Rational Cryptography

When defining security for joint computations by multiple parties, in cryptography we traditionally require that no adversarial parties can disturb the protocol for honest parties, i.e. parties sticking to the prescribed protocol. For example, in a secure computation of a blind auction honest parties are assured to obtain a correct and consistent result while their bids remain secret. This approach separates the participants into being either honest or arbitrarily malicious. In reality, however, we often face situations where each party has some gain from a protocol execution and aims to maximize this gain. In an auction, for example, each bidder wants to pay as less as possible while obtaining the offered good. There are no inherently honest or malicious parties but only win-maximizing rational ones. Rational cryptography focusses on such scenarios.

Concretely, in rational cryptography we formalize concepts like gain and rationality adopting techniques from the field of game theory. Furthermore, we answer questions whether there exist suitable protocols which such rational parties intrinsically follow (the surprising answer is: yes there are!). If you are roughly familiar with game theory, especially think of utility functions to model parties' gains, strategies being arbitrary computer programs, and designing protocols which correspond to (Nash) equilibria even if some parties collaborate. Last but not least, assuming rational parties sometimes allows us to model scenarios which are problematic in traditional cryptography, e.g. two-party coin tossing.

For illustration, let's stick to coin tossing. Imagine a scenario where Alice and Bob each propose a different activity for the evening. They agree to choose via virtually tossing a coin. Alice wins in case of heads and Bob wins otherwise. Their gain depends only on the coin's outcome. In order to increase their gain, they both have a rational incentive to bias the coin towards their respective assigned symbol. Traditional cryptographic protocols for coin tossing typically allow to bias the coin via following attack: One party, for concreteness Alice, first obtains the outcome and then chooses to publish it or terminate the protocol leaving Bob without a result. In our scenario, Alice would only reveal the outcome if it is heads and otherwise terminate. Knowing Alice prefers heads in our rational context, we can design our protocol to punish early-termination and any other malicious behaviour by outputting tails if something alike is detected. As deviating from the protocol now leads to a worse outcome for Alice, she rationally has no incentive to deviate at all.

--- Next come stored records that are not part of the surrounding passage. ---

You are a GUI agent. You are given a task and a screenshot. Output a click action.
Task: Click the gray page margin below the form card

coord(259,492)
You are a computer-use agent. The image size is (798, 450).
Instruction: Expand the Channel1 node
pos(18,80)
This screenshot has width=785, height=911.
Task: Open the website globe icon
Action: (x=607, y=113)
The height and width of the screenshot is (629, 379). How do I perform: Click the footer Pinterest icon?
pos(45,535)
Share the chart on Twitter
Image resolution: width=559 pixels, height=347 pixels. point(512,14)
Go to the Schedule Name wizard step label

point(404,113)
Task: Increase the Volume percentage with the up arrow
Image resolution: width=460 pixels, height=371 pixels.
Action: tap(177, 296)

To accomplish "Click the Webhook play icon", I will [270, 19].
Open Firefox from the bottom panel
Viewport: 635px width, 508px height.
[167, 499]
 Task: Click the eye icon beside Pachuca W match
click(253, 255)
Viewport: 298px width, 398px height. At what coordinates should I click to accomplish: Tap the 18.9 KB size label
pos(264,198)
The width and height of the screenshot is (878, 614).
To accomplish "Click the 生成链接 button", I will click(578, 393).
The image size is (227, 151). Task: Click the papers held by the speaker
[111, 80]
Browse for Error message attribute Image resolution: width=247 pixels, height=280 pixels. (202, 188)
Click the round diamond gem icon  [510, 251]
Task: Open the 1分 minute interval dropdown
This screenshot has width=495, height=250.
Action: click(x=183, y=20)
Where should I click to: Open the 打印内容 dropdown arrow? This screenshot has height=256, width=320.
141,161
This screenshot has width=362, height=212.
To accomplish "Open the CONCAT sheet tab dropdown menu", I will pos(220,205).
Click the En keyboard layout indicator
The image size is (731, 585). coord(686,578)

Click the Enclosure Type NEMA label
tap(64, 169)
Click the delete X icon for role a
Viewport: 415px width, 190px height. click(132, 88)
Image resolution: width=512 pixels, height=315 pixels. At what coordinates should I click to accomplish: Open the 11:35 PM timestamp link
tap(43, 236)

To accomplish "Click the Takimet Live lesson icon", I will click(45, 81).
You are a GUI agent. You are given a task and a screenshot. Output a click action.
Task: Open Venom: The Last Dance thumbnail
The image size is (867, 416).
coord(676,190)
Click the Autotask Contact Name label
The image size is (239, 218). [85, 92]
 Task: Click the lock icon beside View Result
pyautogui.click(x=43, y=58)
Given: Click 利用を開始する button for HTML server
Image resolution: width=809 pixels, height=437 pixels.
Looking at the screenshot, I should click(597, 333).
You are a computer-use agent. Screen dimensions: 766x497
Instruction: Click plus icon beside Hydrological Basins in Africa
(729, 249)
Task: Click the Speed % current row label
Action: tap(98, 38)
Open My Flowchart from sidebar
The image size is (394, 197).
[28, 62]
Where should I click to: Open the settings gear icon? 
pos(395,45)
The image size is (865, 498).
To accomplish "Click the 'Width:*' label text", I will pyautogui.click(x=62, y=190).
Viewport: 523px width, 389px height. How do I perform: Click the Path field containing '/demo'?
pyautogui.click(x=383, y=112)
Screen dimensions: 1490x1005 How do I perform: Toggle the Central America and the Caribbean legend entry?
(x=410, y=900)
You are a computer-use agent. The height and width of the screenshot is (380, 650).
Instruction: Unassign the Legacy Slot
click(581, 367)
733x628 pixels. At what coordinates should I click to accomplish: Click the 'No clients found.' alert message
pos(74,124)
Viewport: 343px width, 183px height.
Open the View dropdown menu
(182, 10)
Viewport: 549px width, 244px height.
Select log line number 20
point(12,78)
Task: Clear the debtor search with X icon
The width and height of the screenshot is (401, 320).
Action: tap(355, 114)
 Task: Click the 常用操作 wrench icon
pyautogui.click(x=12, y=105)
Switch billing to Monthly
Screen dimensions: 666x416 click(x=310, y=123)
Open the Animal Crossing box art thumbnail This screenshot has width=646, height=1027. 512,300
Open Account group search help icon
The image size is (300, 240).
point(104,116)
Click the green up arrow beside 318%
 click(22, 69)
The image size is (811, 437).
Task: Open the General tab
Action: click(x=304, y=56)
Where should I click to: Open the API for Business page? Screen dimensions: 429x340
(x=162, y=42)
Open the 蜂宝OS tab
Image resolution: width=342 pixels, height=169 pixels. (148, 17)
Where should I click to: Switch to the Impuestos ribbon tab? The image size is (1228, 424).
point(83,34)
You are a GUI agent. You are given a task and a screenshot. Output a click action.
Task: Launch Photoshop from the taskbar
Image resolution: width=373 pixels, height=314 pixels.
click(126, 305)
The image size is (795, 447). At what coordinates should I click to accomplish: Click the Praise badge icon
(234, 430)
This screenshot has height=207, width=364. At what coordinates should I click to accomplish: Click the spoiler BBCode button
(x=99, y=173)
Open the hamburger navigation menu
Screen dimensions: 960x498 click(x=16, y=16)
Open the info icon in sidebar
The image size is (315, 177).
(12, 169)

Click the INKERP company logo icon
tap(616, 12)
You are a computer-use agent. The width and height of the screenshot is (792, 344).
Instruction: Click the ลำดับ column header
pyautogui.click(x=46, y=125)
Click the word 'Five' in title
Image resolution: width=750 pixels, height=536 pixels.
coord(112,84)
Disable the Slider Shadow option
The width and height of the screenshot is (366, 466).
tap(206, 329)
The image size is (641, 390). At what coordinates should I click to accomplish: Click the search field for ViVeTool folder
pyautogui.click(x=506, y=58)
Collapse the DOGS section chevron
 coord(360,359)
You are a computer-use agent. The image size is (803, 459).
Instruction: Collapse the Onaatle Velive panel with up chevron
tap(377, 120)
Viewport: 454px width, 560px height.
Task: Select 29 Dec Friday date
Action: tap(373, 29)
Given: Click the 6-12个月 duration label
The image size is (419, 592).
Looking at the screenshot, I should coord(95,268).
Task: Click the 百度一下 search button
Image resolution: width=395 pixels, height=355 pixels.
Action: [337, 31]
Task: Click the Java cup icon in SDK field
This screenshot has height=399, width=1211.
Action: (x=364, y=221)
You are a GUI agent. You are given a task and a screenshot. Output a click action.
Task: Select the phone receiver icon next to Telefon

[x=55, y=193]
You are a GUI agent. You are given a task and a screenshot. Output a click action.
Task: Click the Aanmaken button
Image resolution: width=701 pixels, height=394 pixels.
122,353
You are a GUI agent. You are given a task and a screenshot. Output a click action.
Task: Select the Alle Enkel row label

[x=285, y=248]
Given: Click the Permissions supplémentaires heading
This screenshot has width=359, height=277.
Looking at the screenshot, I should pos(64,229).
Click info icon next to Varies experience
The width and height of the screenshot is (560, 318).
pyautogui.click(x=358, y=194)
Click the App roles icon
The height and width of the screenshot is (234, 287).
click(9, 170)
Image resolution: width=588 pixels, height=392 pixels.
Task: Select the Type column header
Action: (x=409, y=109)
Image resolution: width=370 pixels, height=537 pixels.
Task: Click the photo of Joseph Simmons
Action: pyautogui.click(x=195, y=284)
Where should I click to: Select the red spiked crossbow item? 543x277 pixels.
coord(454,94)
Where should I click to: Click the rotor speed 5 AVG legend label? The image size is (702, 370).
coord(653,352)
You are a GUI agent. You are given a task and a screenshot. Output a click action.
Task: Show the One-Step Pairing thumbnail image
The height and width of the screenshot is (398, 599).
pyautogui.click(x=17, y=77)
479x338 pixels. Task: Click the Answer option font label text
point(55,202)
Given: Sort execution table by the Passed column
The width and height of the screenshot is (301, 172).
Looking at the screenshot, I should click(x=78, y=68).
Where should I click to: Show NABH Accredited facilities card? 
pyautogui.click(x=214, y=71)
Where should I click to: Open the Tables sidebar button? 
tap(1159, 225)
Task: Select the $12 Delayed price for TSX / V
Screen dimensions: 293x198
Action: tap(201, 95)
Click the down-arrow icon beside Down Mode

We currently conduct research on suitable models for the rather young field of rational cryptography. This also includes research on the adaptation of game-theoretic notions to cryptography, which is not always possible in a straight-forward manner. This is, especially, the case since these notions were developed for settings where strategies are often very limited and computational hardness assumptions play no role. Also we are interested in designing efficient protocols in rational contexts for real world applications, like stable matchings.